◆ TEXT SEGMENT ◆

########################################

National Service to Employment Project (NextSTEP) at the MA ICI Co-Coordinates Community Event for Veterans

November 29, 2011

During this year's US Business Leadership Network (USBLN) conference, the National Service to Employment Project (NextSTEP) at the Institute for Community Inclusion partnered with the Kentucky Commission on Community Volunteerism and Service (KCCVS) to give conference participants an opportunity to help build Kitchen Start-up Kits for homeless veterans transitioning into apartments.

Seventy attendees created over thirty kits that will be distributed through the Kentucky Department of Veteran Affairs Homeless Veterans Transition Program. Each kit provided kitchen utensils, flatware, glasses, a four-setting dish set, and a pot. The kits will be given to Kentucky veterans transiting from homelessness to housing as part of the Homeless Veteran's Transition Program.

Conference-goers were invited to help construct and assemble the Kitchen Start-up Kits as a way to learn more about how service activities such as this one build skills and prepare people with disabilities for employment. Participants also had the chance to talk to AmeriCorps and AmeriCorps VISTA members, and to reflect on how service positively affects both service providers and recipients.

########################################

◆ EXCERPTED RECORDS ◆
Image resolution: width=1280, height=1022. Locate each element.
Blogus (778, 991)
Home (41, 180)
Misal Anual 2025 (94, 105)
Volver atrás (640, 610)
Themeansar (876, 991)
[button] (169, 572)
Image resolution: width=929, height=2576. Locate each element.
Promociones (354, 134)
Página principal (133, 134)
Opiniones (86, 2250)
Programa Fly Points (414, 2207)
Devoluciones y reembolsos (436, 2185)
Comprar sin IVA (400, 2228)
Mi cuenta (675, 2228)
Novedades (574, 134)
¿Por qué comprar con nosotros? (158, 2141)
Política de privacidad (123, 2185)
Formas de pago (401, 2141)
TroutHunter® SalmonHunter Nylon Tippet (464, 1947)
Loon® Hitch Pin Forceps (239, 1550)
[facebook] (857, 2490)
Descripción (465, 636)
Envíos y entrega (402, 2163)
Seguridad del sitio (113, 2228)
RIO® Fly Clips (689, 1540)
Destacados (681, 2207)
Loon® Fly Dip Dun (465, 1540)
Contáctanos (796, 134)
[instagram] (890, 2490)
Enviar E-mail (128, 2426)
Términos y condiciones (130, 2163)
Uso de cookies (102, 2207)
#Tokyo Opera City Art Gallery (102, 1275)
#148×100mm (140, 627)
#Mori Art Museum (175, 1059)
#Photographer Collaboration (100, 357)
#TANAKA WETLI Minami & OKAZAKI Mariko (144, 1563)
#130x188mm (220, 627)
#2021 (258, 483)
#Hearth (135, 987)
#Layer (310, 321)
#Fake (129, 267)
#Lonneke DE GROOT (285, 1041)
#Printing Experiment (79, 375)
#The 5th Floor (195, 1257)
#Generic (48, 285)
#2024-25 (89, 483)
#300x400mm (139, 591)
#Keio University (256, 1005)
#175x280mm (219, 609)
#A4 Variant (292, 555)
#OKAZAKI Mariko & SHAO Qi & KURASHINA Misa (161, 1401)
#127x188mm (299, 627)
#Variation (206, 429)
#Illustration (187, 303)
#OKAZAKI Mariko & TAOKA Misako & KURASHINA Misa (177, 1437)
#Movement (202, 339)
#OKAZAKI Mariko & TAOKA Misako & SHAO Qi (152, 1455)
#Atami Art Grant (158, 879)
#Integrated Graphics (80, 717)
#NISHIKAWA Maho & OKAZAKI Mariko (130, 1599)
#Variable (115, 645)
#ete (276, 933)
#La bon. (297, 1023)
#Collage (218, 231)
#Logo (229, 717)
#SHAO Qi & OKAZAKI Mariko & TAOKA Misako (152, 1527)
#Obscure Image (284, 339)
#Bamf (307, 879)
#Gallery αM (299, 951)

########################################

◆ ACTIVITY A ◆
Translate this sentence from the article on the veterans' Kitchen Start-up Kits into Spanish: "Each kit provided kitchen utensils, flatware, glasses, a four-setting dish set, and a pot."
◆ ACTIVITY B ◆
Pick up the article on the veterans' Kitchen Start-up Kits after its final sentence and carry it further.

◆ EXERCISE OUTPUT A ◆
Cada kit incluía utensilios de cocina, cubiertos, vasos, una vajilla de cuatro servicios y una olla.

◆ EXERCISE OUTPUT B ◆
The project was staffed by Kentucky AmeriCorps and VISTA members and the USBLN Student Advisory Council, and sponsored through generous donations from Merck & Co and its Veterans Leadership Network. NextSTEP's Dr. Sheila Fesko, Project Director, and Nancy Keeler, Trainin Associate, were joined by Dr. Patrick McKiernan, CADC, Homeless Veterans Outreach Coordinator for the Kentucky Department of Veteran Affairs, and Lanny Taulbee, Disability Coordinator at KCCVS, represented their organizations at the event.

NextSTEP strives to identify effective practices and promote service as a step toward improving employment outcomes for people with disabilities. It creates tools and materials, conducts research, provides technical assistance, and creates demonstration projects focusing on people with disabilities in volunteer and community-service roles. The USBLN helps build workplaces, marketplaces, and supply chains where people with disabilities are respected for their talents.